Traduction par Edmondo Fazio alias Edmond Fazy.
E. Sansot (p. 50-51).

30. — LE MESSIE DES JUIFS[1]

On m’a conté ceci, pendant un voyage en Bohême :

Un Chrétien du pays avait pour maîtresse une jeune fille juive. Il la chevaucha si vaillamment qu’il l’engrossa.

La vierge devient énorme. Sa mère va tout découvrir. Le Chrétien a l’idée d’un stratagème.

Par une nuit de pleine lune, on heurte à la porte des parents de l’engrossée. Le vieux Juif et la vieille Juive se penchent à leur fenêtre. Ils aperçoivent un fantôme blanc, qui a des ailes palpitantes et un diadème d’or. Le fantôme vocifère :

— « Écoutez, ô fils d’Israël ! Je suis l’ange Gabriel, et je parle au nom de Iaveh, notre Seigneur. Votre fille, qui ne connaît point d’homme, a conçu, par l’ouvrage de l’Esprit-Saint. Elle est bénie entre les femmes. Elle enfantera le Messie authentique, celui que tout Israël attend ! »

Le vieux Juif et la vieille Juive tombent à la renverse.
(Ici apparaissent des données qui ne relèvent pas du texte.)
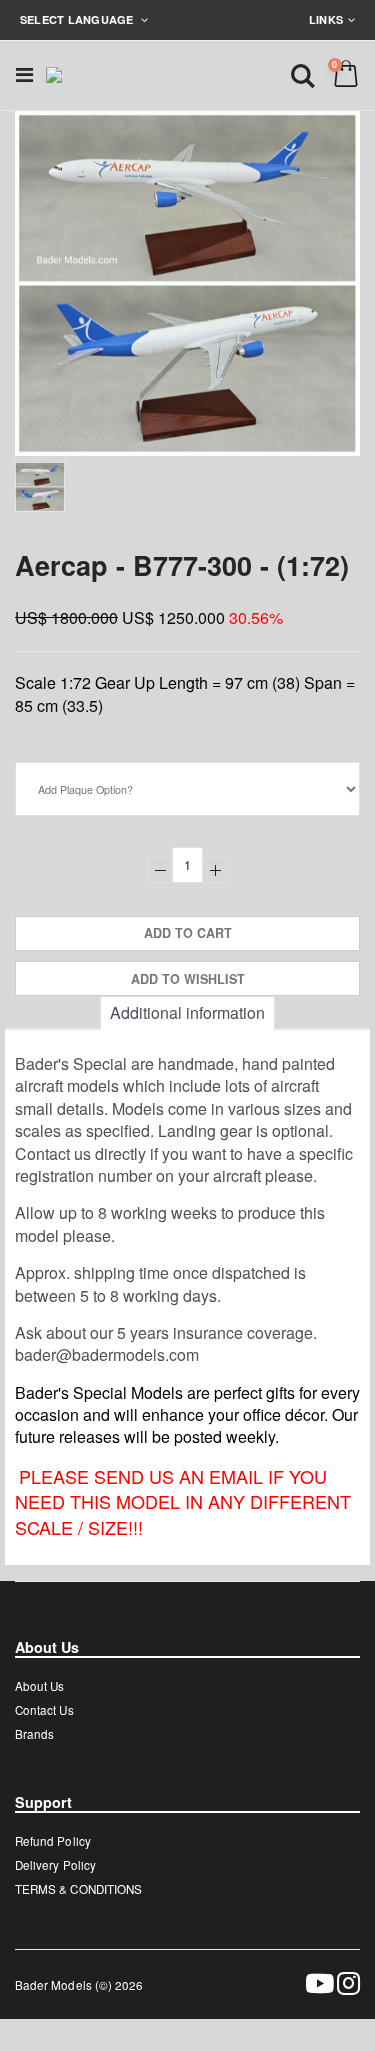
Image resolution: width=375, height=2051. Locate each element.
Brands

Dès le lendemain, on annonce la bonne nouvelle aux voisins, qui la répandent à travers le pays. Bref, la délivrance approchant, tous les Juifs de la Bohême arrivent en pèlerinage à la résidence de leur sainte vierge. Les principaux rabbins entourent le lit, en marmottant des prières.

Alors, à la grande joie des Chrétiens, la garce accouche… d’une fille !

  1. Livre II, 104. Historia de Judæa filiam pro Messia pariente.